> **Task description**:
Convert the lines from the one holding "Locate an element" through the one holding "The width and height of the screenshot is (1456, 830).", inclusive, into a Markdown table with the columns No. and Line, leaving out blank lines.

> **Entries**:
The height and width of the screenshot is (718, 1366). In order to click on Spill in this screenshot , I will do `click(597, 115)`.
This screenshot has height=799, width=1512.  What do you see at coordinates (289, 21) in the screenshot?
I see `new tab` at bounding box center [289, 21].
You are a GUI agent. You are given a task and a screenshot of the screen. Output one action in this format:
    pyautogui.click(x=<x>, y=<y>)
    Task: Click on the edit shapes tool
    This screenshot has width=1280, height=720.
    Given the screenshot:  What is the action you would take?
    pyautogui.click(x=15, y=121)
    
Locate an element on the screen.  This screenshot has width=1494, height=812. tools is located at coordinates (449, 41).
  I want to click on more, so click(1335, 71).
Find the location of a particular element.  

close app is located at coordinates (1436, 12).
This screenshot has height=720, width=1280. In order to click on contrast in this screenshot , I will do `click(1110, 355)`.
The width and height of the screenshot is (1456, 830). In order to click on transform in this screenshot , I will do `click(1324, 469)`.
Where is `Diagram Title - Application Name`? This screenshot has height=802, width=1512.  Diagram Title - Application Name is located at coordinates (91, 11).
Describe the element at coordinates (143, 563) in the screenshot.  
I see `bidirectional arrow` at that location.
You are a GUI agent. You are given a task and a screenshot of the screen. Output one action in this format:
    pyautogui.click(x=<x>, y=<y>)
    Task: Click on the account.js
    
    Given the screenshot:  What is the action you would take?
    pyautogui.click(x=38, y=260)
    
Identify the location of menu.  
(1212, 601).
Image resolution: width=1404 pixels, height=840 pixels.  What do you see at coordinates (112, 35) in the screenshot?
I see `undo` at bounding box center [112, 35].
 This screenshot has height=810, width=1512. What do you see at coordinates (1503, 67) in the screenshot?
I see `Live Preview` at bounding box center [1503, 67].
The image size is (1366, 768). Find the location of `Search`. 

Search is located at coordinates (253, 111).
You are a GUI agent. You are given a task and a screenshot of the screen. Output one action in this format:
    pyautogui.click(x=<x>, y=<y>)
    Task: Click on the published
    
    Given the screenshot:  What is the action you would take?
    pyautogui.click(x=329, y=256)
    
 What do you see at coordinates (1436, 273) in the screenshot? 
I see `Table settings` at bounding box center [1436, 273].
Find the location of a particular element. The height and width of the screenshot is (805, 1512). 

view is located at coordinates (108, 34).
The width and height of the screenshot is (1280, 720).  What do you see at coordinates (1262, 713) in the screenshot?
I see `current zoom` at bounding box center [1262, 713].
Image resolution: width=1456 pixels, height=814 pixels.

> **Solution below**:
| No. | Line |
|---|---|
| 1 | Locate an element on the screen.  This screenshot has width=1494, height=812. tools is located at coordinates (449, 41). |
| 2 |   I want to click on more, so click(1335, 71). |
| 3 | Find the location of a particular element.   |
| 4 | close app is located at coordinates (1436, 12). |
| 5 | This screenshot has height=720, width=1280. In order to click on contrast in this screenshot , I will do `click(1110, 355)`. |
| 6 | The width and height of the screenshot is (1456, 830). In order to click on transform in this screenshot , I will do `click(1324, 469)`. |